■ Goal of the exercise: Reproduce the records word for word, from the line containing "You are a computer-use agent." down to the line containing "(x=557, y=540)", including both of those lines. Leave the pictures out of your answer.

■ Supplied data:
-- BEGIN --

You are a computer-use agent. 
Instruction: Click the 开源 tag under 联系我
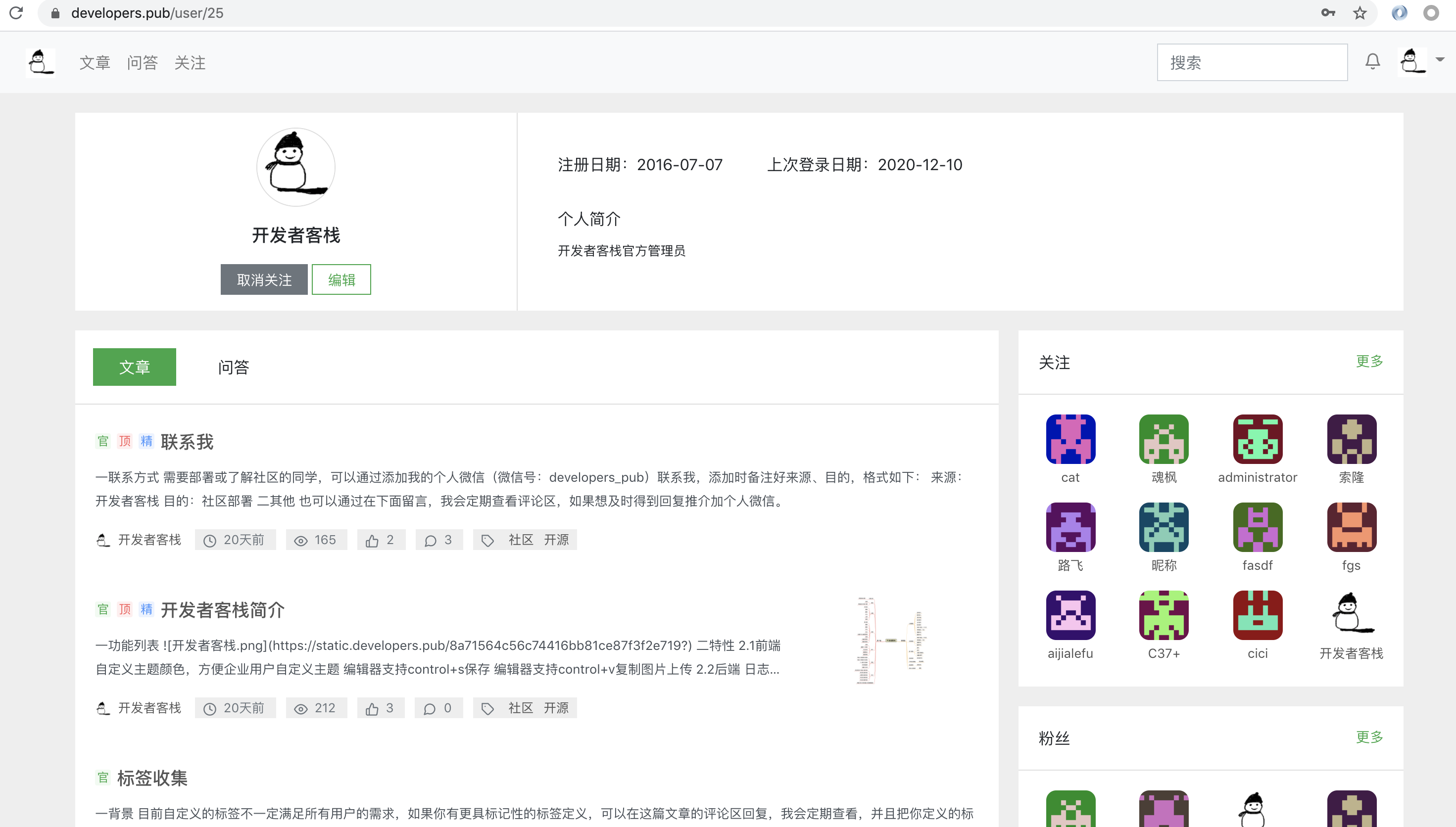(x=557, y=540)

-- END --
-- BEGIN --

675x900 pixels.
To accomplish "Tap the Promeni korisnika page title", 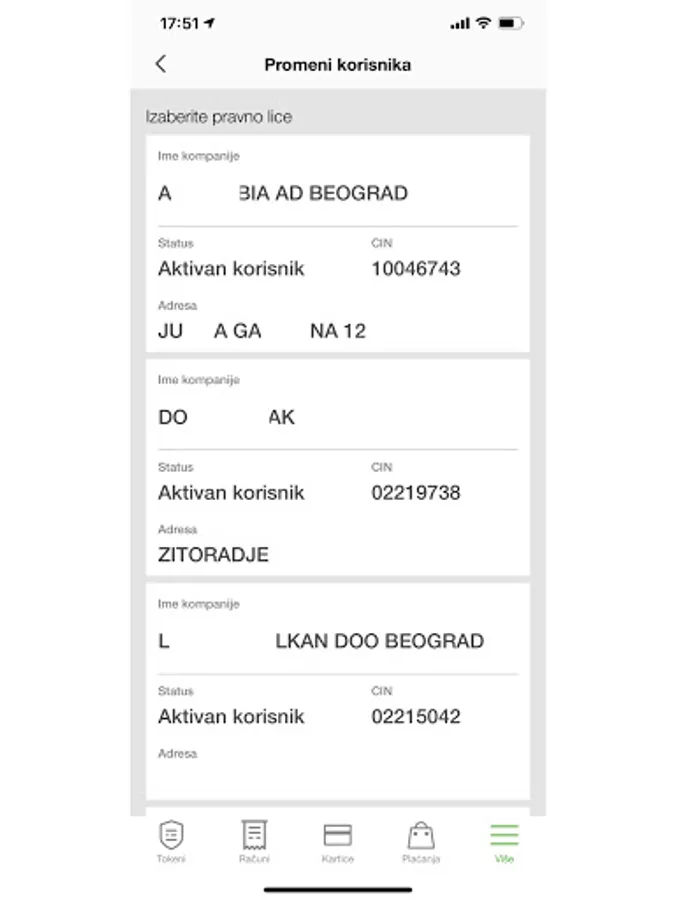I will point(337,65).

-- END --

■ Task output:
You are a computer-use agent. 
Instruction: Click the 开源 tag under 联系我
(x=557, y=540)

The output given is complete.